En tanto, la senadora Silvia Gallego (PJ-La Pampa), titular de la Comisión de Población y Desarrollo Humano, recordó que el trabajo infantil afecta en la Argentina a 1,5 millón de niños.
“El niño que reemplaza la escuela por el trabajo entra en un círculo vicioso de menor calificación que lo condena a la pobreza”, señaló.
La Comisión de Trabajo y Previsión Social de la Cámara alta evalúa proyectos de los senadores Marcelo Guinle (PJ-Chubut), Luis Falco (UCR-Río Negro) y Marita Perceval (UCR-Mendoza) para prohibir en “cualquiera de sus formas” el trabajo de todo niño menor de 15 años.
La reforma impulsada a la Ley de Contrato de trabajo busca adecuar la actual normativa laboral a la Convención Internacional Sobre los Derechos del Niño (CDIN) -incorporada a la Constitución Nacional en 1994- y diferentes convenios de la Organización Internacional del Trabajo (OIT), ratificados por nuestro país.
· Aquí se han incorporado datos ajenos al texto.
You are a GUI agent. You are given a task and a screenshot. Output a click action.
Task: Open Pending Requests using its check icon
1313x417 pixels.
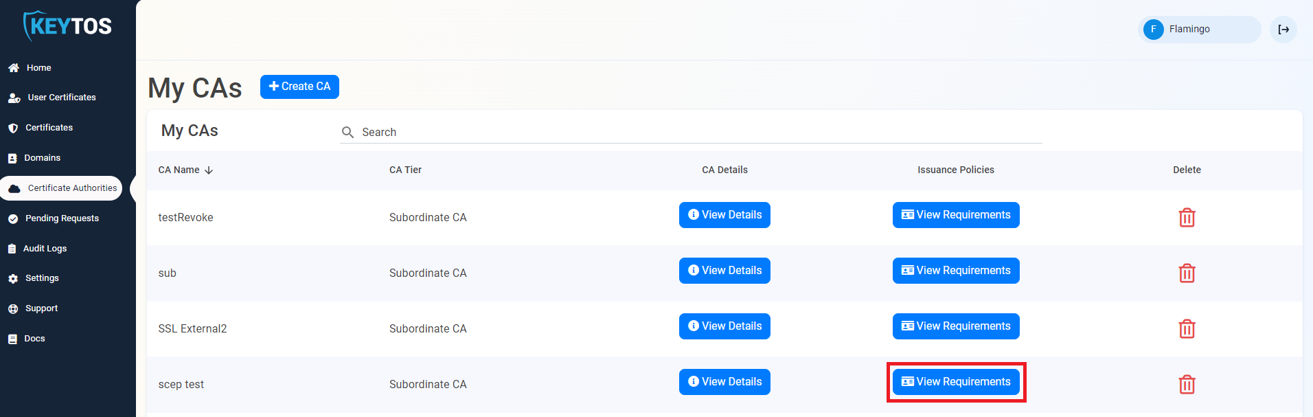pos(14,218)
También apunta a armonizar la legislación laboral con la Ley Federal de Educación, que establece que el ciclo de enseñanza obligatoria alcanza hasta los 15 años.
En cuanto a la responsabilidad privada, un proyecto de la senadora Miriam Curletti (UCR-Chaco) establece que las empresas coloquen en los bienes de su producción y en la promoción de sus servicios una etiqueta que diga “STI” (sin trabajo infantil).
El proyecto señala en sus fundamentos que “el trabajo infantil perjudica la salud, la seguridad y la socialización de los niños, niñas y adolescentes, ya que merma el desarrollo de la niñez, perpetúa la pobreza, degradando las reservas de capital humano necesarias para el desarrollo económico y social”.